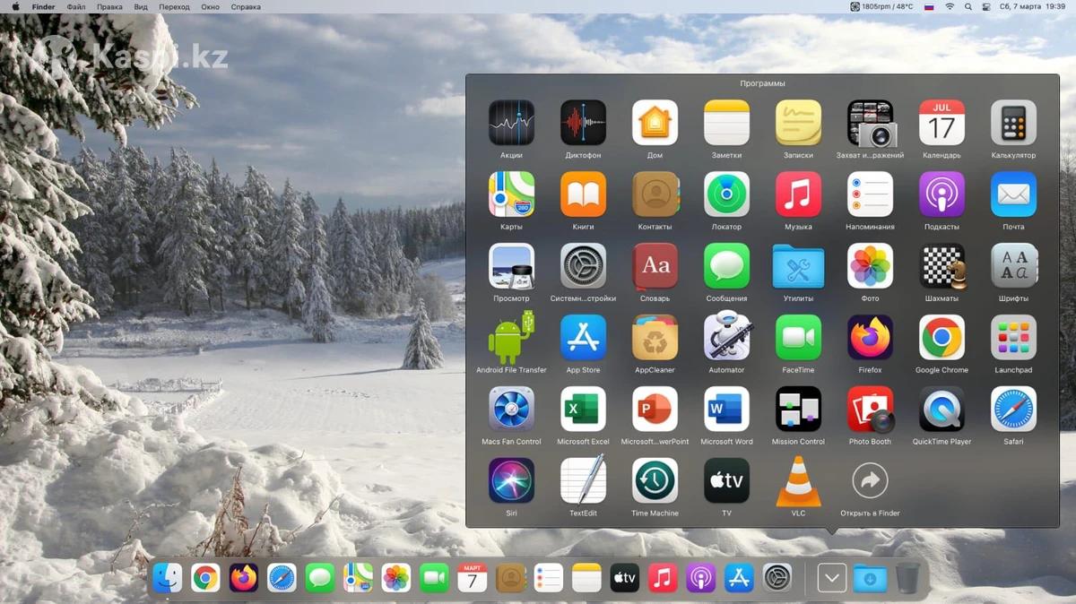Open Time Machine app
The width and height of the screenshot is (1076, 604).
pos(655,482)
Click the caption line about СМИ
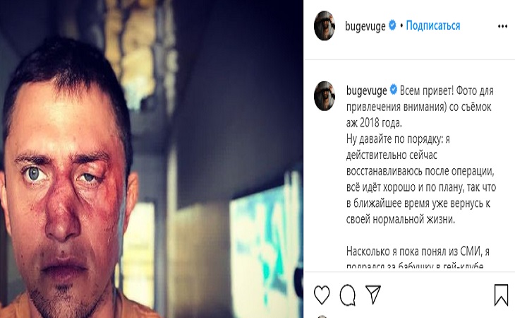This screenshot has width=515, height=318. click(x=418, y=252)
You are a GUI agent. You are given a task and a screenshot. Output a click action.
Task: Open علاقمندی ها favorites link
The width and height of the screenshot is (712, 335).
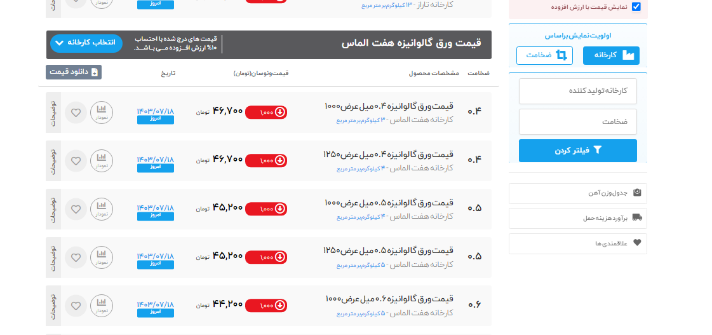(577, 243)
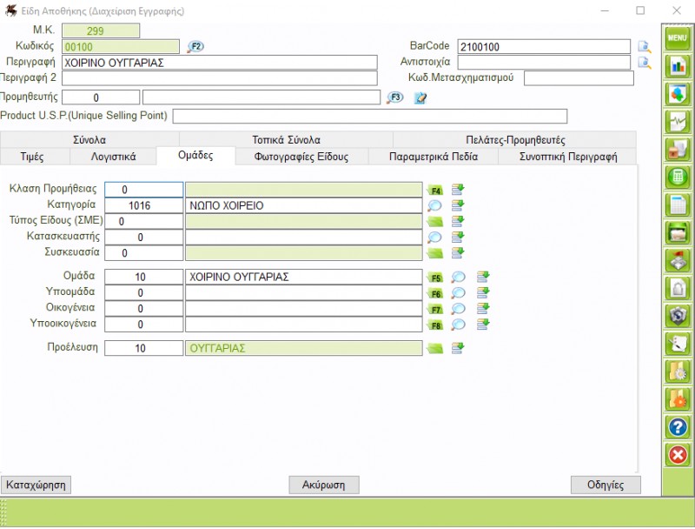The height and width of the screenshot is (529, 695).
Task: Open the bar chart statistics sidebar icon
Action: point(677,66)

**PROBLEM TO WORK ON**.
Now repeat exactly the lines from the one with "Click the caption line about СМИ" through the end of the listing above, both included, omitting all pictures.

**ANSWER TO THE PROBLEM**.
Click the caption line about СМИ
This screenshot has width=515, height=318. click(x=418, y=252)
You are a GUI agent. You are given a task and a screenshot. Output a click action.
Task: Open علاقمندی ها favorites link
The width and height of the screenshot is (712, 335).
(577, 243)
The height and width of the screenshot is (529, 695).
Task: Open the bar chart statistics sidebar icon
Action: point(677,66)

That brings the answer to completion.